Abstract
1. Ranitidine interacts with liver microsomes from rats pretreated with different inducers of cytochrome P-450 to produce substrate difference optical spectra with a peak at 426–429 nm and a trough at 390–400 nm.
2. Cytochrome P-450 reduced with dithionite in the presence of ranitidine produced substrate difference spectra with a peak at 447 nm.
3. Ks values for the interaction of ranitidine with cytochrome P-450 (not reduced), calculated from double reciprocal plots, were in the range 1.4—2.8 mM.
4. The O-dealkylation of 7-ethoxycoumarin and of p-nitroanisole was inhibited by the presence of ranitidine and the inhibition was of a mixed type. Kii and Kis values were: for inhibition of 7-ethoxycoumarin dealkylation, 0.8 to 9 mM, and 0.16 to 0.67 mM, respectively; for inhibition of p-nitroanisole dealkylation, 0.8 to 13.7 mM, and 1 to 4.5 mM, respectively.

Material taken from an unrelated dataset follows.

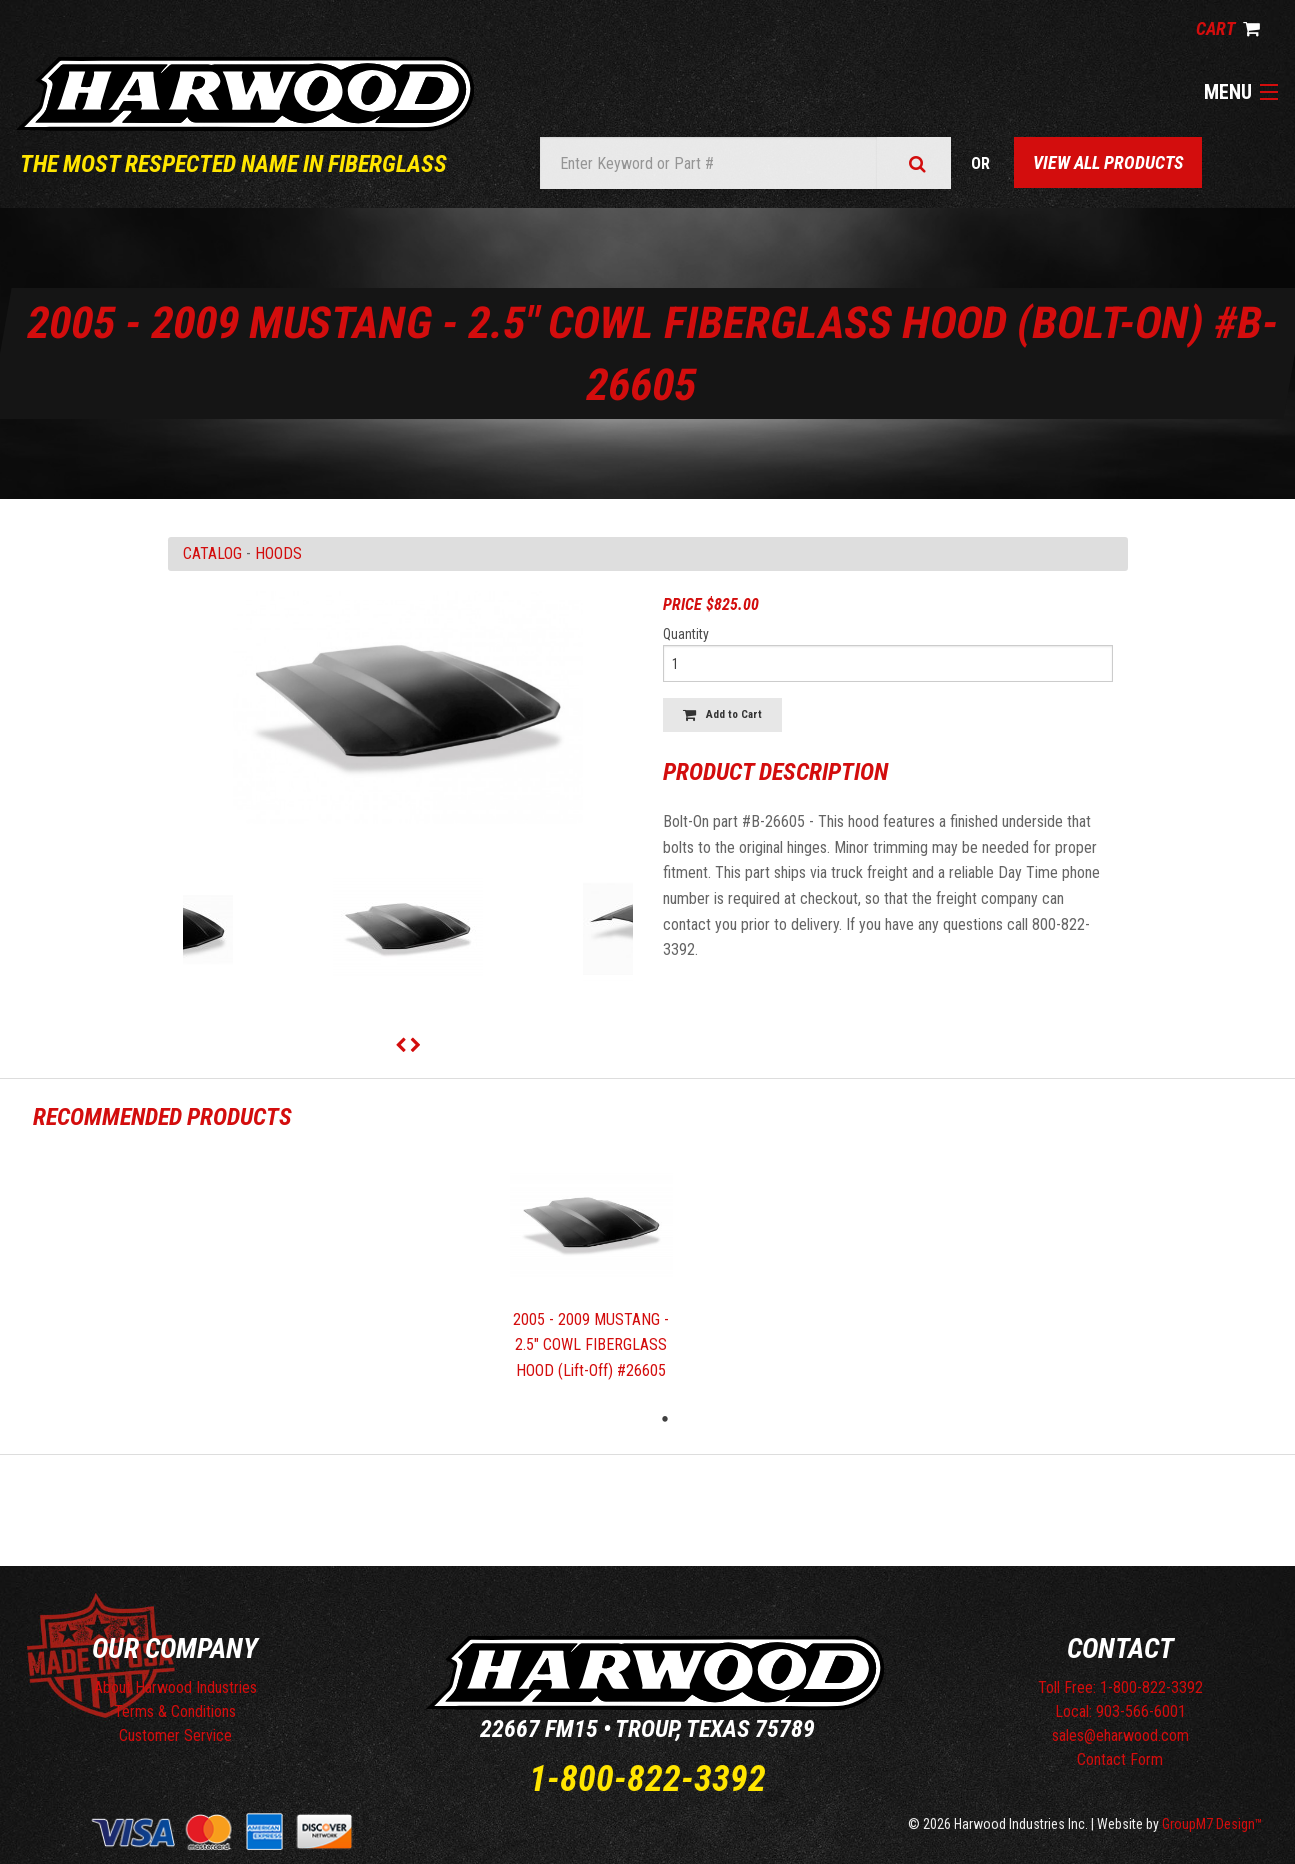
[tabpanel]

5. The I50 values for 7-ethoxycoumarin dealkylation was 1.8 mM and for p-nitroanisole dealkylation about 7.2 mM (microsomes from phenobarbital-pretreated rats).
6. The e.p.r. spectra of cytochrome P-450 from phenobarbital-pretreated rats, in the presence of ranitidine, reveal two types of interaction depending on the ranitidine concentration. At lower concentrations of ranitidine, a ligand exchange reaction with an oxygen atom is indicated, and at higher concentrations are with nitrogenous or thioether ligand of ranitidine.